In fact, the number of bookings for professional mourners has gone up by 50% in the last year!
Here’s how you can become one.
Mediterranean, Middle Eastern and Chinese cultures have a common history of professional mourning, with grieving and wailing common at Chinese ceremonies.
In fact, professional wailing has been a Chinese custom since the time of Emperor Wu of Han (156BC to 87BC) and was common during the Northern and Southern dynasties. It was stamped out during the Cultural Revolution but is currently enjoying a revival. It isn’t just China that has a history of professional mourning too. In ancient Egypt, “wailing women” were paid to cry and clutch at the dead body of the deceased.
In Western civilizations, professional mouring dates back to ancient Rome were the theatrics were in full force with some mourners even going as far to pull out their own hair. Here, the size of the funeral procession was also considered a measure of achievement (the larger, the better). However, after the fall of the Roman Empire, professional mourning died out – pun intended – in Europe until the 18th century. In Victorian England though, professional mourning was reignited under a new guise, “funeral mates”. Even Oliver Twist, Charles Dickens’ beloved character, featured as one.
Today, the practice of professional mourning is very much alive across the UK.

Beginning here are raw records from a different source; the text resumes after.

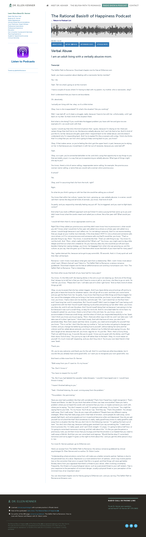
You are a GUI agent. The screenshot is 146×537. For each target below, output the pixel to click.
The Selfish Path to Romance (85, 5)
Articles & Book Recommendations (19, 22)
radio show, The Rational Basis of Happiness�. (43, 511)
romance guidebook (37, 514)
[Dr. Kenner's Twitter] (131, 526)
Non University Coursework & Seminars (20, 32)
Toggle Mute (103, 44)
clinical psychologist (24, 507)
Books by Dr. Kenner (14, 18)
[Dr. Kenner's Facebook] (127, 526)
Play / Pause (72, 44)
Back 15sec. (57, 44)
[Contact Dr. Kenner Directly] (135, 526)
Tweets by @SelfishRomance (17, 70)
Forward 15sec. (88, 44)
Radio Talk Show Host (14, 16)
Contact (134, 5)
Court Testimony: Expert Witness (18, 24)
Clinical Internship (13, 38)
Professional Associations (15, 26)
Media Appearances (14, 20)
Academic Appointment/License (18, 36)
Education (11, 30)
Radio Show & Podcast (115, 5)
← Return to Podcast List (61, 21)
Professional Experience (15, 28)
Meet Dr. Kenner (59, 5)
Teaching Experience (14, 34)
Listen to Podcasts (23, 61)
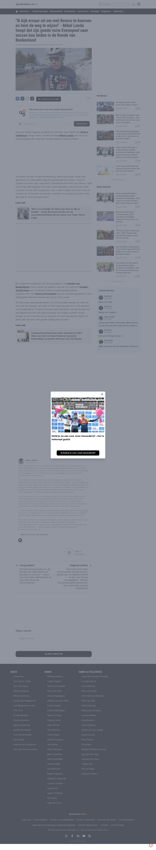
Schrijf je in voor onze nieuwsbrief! (78, 453)
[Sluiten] (102, 394)
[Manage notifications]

Oddly enough, there’s already a market here for professional mourners in the UK. So much so in fact that Rent a Mourner, the UK’s former professional mourning hub, has had to cease operations because of overwhelming demand – sob. Before their fond farewell though, the company did reveal that there bookings were up 50% year-on-year. So, there is money to be paid in professional mourning. Arguably, there is even more now that the market has opened up, making it the perfect time to start your own professional mourning business.
Ian Robertson, from Rent A Mourner, explained a little bit about the business before they shut shop. The most common reasons people requested a mourner was because the deceased had outlived family and friends, or didn’t have anyone else. A representative of the deceased would meet with the company and discuss the background details of the deceased. The company would then be able to provide an attendee to the service. It is a discretionary service with only the immediate family aware of their presence.

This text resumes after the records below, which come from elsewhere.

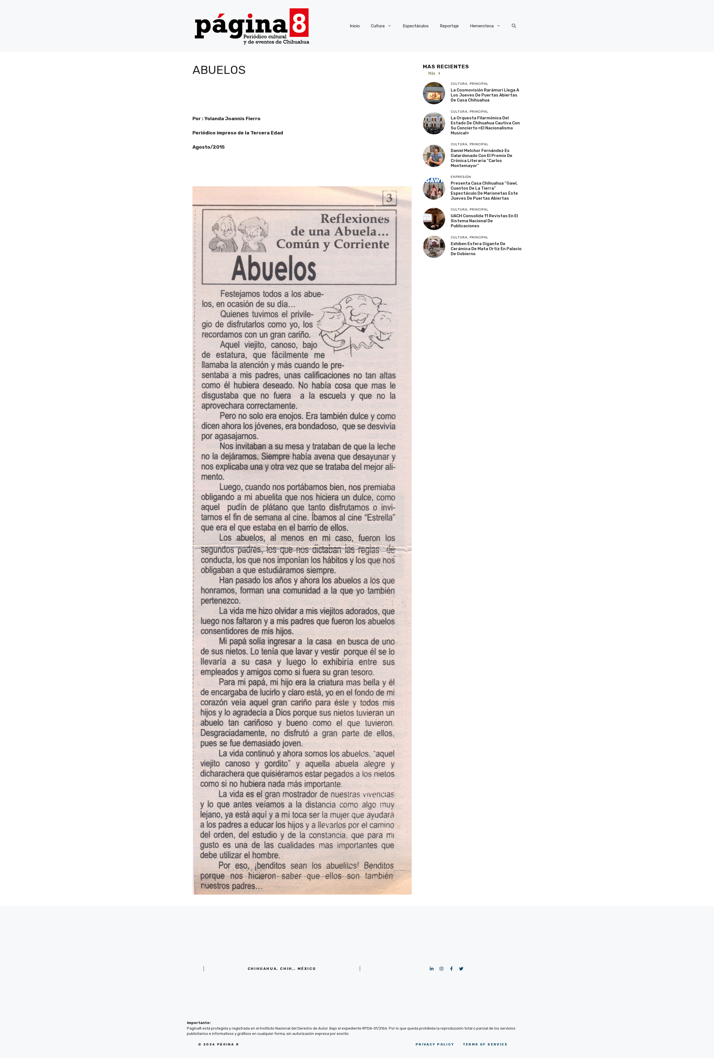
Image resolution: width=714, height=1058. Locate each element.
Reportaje (449, 25)
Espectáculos (416, 25)
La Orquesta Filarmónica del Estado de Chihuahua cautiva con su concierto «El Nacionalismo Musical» (485, 125)
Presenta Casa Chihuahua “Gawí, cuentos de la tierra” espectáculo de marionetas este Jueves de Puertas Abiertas (484, 191)
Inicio (355, 25)
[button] (514, 26)
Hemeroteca (482, 25)
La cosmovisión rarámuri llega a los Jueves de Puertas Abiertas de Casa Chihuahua (485, 95)
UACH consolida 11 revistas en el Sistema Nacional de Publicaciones (484, 220)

Robertson also goes one step further to explain that staff would meet with the client before the service to agree “the story.” The professional mourner will then be informed of the “deceased’s background, achievements, failures etc, so they can converse with other mourners with confidence.”
A great deal of social skill is required to be a professional mourner, with the role not simply a case of ‘making up the numbers’. It’s essential to be able to engage with fellow mourners and be part of the occasion.
At the moment there’s not really enough demand in any area to get you full-time work as a mourner. It’s not the sort of thing you can treat as a career at the moment.
You also have the issue of time and distance to get from one funeral to another.
But there is nothing to stop you earning money from professional mourning by setting up your own business.